Autopsy And Time Of Death

I was wonder just how exactly they can determain a time of death.

I was watching an old TV show, and in it, the husband attacks the wife and her daughter stabs the husband (and her father) in self defense. Now the mother and daughter panic and try to make it look like a robbery.

The police come and believe them at first and then come back later and say “The autopsy shows, you waited an hour before you called to police.” Of course they used that hour to make it look like someone broke into the house and such.

Could they really tell the time of death to an HOUR?

Another example from the same show, at a prison riot they women hang a fellow prisoner, then after they kill her. They move the body to her cell and hang her up again, and claim it was a suicide. Since the woman hung was in a riot everyone had bruises so that wouldn’t be an indication, but supposedly they could tell from the autospy that it wasn’t suicide.

Could that be true as well.

I know TV exaggerates to tell a good story, so could the above examples be true and if not, how accurately can they tell the time of death.

DATASET SECTION |
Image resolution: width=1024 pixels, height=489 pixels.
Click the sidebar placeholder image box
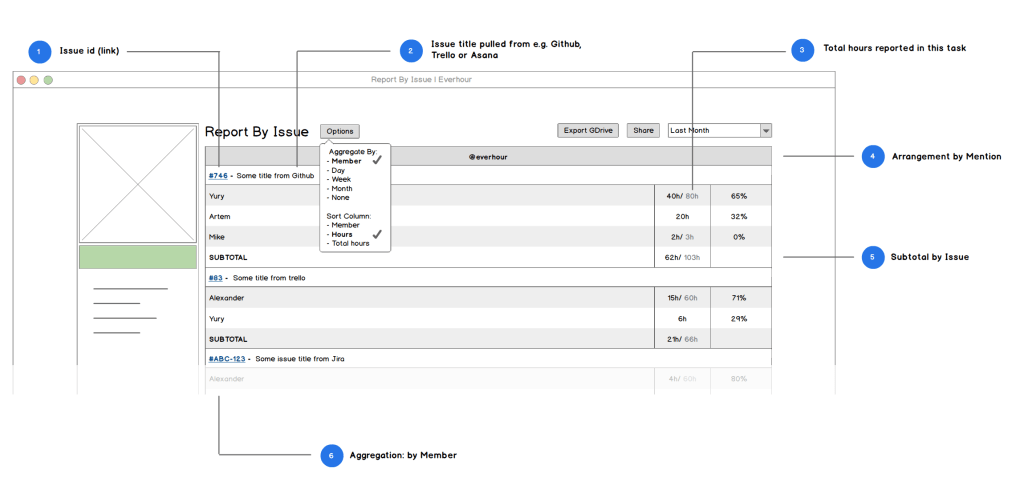tap(138, 183)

EXERCISE GOAL |
List everyone the post about autopsy and time of death says appears in the TV show, as individuals or groups. Use only the post on autopsy and time of death to complete this.

ANSWER BELOW |
- The husband
- The wife (the mother)
- The daughter
- The police
- The women in the prison riot
- The fellow prisoner who is hanged